Work item:
Lines with the word "number" in them are the ones to copy from the records.
Segment Start: Given information
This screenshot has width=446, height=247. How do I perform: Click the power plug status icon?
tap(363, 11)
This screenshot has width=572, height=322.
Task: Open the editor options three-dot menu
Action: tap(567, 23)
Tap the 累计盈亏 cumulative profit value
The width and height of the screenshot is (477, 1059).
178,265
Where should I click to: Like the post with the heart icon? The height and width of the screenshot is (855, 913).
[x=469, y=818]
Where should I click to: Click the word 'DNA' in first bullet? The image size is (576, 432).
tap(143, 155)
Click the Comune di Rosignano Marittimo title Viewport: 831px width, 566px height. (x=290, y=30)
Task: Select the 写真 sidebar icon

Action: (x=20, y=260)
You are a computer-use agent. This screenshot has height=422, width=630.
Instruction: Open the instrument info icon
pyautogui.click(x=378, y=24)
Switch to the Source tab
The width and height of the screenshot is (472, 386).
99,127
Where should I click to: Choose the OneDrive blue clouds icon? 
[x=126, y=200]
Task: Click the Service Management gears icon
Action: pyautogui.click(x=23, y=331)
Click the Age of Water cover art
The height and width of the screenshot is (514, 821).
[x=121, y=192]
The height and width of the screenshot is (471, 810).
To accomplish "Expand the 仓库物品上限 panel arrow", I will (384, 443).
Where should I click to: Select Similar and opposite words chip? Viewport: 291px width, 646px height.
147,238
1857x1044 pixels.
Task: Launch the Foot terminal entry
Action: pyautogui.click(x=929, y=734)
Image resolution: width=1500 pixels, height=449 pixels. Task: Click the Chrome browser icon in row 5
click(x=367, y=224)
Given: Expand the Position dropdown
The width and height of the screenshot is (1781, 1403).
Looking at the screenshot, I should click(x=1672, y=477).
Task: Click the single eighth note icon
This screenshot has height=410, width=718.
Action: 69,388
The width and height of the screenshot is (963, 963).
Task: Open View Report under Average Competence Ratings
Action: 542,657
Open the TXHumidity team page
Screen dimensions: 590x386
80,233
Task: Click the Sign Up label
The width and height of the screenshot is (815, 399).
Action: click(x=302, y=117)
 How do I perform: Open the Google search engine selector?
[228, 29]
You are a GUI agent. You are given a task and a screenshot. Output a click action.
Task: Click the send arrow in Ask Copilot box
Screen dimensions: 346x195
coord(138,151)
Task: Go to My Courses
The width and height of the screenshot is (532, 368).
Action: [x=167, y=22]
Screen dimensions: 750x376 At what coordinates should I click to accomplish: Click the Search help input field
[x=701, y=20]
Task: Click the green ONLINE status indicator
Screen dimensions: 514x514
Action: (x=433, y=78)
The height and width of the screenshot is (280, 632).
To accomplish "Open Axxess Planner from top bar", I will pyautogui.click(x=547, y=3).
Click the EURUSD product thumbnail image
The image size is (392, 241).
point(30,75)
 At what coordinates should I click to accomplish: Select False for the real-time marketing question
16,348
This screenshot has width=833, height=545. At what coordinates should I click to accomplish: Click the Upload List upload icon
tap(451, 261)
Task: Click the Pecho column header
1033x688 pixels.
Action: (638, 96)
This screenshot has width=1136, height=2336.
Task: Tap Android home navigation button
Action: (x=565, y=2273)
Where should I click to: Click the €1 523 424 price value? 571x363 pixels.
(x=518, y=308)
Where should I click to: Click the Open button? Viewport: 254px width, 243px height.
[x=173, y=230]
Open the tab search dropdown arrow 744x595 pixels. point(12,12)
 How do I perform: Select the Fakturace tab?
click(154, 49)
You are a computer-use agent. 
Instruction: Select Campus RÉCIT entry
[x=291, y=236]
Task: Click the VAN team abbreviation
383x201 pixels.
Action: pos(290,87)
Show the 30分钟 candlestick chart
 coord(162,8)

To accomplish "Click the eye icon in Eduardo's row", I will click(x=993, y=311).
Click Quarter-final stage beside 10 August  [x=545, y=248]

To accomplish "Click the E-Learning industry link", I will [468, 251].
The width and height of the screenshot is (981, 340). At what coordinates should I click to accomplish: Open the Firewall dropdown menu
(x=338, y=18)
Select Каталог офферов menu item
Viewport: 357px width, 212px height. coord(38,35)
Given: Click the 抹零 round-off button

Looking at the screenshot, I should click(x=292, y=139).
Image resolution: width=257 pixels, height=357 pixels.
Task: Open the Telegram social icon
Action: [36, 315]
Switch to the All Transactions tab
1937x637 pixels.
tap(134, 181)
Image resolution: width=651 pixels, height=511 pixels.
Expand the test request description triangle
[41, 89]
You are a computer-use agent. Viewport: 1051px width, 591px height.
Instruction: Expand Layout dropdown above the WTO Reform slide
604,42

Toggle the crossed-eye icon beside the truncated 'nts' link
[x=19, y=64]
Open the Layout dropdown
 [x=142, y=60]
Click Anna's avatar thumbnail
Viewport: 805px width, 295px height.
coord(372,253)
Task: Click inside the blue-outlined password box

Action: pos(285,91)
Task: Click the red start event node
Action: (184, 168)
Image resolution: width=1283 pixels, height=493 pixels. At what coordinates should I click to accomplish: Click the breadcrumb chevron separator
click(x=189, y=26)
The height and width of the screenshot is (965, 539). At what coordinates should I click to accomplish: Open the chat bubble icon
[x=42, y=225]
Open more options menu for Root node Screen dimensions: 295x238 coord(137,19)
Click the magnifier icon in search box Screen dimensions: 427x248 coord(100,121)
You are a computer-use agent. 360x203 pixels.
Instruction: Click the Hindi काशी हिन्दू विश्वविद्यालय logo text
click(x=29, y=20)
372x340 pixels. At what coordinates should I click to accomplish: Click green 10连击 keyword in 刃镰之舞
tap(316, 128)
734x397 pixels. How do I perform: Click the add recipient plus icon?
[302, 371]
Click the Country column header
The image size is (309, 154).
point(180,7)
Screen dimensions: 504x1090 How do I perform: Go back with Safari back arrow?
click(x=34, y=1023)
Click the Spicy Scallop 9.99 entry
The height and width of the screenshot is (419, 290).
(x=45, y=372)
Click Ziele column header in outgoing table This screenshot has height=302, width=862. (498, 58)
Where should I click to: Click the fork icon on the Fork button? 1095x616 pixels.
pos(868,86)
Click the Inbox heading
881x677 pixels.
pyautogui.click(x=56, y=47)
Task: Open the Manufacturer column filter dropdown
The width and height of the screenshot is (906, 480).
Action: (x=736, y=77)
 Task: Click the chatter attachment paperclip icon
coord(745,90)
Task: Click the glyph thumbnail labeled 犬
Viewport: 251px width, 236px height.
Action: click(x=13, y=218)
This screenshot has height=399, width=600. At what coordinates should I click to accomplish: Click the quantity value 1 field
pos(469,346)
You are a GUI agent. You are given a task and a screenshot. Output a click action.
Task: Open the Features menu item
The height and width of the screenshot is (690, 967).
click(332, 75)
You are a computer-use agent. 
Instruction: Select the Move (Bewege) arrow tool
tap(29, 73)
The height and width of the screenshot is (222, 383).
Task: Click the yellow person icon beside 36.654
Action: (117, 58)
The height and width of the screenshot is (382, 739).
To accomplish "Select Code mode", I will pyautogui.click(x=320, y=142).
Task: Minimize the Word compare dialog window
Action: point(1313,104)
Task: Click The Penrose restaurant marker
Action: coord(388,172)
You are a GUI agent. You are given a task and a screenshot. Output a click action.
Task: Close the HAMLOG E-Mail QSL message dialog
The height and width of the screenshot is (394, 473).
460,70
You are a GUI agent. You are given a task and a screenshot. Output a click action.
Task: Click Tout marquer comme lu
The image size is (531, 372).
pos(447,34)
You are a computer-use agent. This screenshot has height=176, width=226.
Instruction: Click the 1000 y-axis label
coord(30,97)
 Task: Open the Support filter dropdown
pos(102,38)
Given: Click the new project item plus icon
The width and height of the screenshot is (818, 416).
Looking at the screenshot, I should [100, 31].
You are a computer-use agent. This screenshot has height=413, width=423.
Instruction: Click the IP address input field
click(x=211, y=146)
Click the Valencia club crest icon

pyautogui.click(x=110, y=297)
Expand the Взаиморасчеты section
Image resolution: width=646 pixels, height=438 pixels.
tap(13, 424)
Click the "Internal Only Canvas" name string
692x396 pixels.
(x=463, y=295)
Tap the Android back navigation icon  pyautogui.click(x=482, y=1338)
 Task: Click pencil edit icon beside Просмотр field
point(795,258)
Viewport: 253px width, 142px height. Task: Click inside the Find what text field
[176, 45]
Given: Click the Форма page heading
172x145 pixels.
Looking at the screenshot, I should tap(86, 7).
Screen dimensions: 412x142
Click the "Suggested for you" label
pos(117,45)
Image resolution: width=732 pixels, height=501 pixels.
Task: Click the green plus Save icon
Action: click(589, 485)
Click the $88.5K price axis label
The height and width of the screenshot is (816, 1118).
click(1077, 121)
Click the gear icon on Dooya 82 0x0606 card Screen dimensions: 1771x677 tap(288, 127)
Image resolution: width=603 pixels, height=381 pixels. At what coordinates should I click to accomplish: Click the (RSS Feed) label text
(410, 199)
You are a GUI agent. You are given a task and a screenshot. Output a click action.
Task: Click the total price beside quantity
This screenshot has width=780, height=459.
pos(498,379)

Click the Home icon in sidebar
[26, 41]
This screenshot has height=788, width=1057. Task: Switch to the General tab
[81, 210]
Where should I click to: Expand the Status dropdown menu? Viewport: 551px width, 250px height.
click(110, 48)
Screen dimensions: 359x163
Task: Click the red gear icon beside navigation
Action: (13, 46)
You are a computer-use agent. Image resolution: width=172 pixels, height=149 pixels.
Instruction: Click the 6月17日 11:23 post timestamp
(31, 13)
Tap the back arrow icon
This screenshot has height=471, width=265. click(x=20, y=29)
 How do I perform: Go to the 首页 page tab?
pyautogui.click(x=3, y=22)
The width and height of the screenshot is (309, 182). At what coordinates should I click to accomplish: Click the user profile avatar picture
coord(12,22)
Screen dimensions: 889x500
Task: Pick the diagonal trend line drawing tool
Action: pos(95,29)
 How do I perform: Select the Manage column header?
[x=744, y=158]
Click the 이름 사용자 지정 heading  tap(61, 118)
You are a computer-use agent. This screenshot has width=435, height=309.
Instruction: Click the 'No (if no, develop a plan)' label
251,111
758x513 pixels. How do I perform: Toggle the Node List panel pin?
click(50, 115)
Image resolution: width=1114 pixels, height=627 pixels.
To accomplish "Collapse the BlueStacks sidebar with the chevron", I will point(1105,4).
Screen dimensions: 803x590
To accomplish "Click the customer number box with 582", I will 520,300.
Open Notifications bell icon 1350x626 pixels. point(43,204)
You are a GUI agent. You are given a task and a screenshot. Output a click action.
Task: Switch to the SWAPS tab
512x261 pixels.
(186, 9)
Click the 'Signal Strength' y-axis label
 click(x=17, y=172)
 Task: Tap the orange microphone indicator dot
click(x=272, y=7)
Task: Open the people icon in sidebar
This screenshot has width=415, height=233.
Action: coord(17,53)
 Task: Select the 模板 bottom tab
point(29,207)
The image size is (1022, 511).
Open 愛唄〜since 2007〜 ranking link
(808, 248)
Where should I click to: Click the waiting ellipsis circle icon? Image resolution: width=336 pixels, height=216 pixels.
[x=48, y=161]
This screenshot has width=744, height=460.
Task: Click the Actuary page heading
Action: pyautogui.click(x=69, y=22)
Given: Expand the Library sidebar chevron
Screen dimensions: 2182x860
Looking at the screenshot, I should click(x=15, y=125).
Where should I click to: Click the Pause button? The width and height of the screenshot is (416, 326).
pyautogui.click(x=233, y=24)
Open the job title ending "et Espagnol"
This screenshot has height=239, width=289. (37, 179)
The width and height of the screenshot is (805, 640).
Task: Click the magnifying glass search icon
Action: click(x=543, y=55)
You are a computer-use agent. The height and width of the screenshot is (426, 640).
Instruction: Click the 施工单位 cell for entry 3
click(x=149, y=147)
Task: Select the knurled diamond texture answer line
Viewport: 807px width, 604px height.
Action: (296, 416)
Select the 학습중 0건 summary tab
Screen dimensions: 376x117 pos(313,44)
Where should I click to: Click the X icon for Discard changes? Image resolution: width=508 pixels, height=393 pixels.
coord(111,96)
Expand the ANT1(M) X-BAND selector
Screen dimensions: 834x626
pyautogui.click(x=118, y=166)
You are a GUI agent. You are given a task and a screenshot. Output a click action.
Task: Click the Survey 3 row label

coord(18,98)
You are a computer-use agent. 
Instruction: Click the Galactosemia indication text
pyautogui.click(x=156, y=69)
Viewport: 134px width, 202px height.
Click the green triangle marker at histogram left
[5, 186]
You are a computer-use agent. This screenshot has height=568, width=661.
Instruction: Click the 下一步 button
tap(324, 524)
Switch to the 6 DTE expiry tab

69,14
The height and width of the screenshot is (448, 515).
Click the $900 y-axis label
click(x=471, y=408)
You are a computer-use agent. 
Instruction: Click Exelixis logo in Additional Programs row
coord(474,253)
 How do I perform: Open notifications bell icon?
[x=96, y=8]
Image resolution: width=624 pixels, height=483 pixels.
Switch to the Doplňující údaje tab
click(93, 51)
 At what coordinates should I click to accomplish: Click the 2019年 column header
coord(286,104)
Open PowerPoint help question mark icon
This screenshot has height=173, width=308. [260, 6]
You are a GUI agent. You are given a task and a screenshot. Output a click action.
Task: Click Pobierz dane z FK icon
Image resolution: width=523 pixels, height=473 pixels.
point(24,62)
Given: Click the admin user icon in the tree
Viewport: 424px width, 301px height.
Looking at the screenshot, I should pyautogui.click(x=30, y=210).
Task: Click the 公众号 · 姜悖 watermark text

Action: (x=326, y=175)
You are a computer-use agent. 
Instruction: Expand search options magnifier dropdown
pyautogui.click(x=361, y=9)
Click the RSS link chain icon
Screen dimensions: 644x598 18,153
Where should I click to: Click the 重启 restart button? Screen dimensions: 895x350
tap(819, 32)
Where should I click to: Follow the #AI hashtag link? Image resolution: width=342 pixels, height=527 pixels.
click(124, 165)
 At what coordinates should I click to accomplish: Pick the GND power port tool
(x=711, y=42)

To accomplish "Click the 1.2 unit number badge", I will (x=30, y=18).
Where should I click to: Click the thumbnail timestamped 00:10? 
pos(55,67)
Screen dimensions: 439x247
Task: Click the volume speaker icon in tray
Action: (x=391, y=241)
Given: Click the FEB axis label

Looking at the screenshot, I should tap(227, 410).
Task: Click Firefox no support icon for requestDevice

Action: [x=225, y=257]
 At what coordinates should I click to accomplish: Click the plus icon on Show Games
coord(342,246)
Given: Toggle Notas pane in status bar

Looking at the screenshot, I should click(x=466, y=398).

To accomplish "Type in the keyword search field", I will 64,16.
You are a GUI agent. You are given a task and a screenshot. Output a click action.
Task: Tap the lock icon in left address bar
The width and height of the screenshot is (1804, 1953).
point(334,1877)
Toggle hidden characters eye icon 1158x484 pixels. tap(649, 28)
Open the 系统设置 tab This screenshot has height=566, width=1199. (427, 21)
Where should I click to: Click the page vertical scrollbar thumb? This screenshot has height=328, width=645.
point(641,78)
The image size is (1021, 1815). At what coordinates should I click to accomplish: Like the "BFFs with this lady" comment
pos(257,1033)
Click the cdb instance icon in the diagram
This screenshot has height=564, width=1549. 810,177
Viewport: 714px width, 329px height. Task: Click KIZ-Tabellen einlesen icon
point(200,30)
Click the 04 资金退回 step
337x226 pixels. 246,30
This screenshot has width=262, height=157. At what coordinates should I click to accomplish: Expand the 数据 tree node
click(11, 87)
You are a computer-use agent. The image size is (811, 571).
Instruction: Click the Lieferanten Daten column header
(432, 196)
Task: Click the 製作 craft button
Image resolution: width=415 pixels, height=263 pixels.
Segment End: Given information
Task result:
To accomplish "Click the customer number box with 582", I will 520,300.
To accomplish "Click the 1.2 unit number badge", I will (x=30, y=18).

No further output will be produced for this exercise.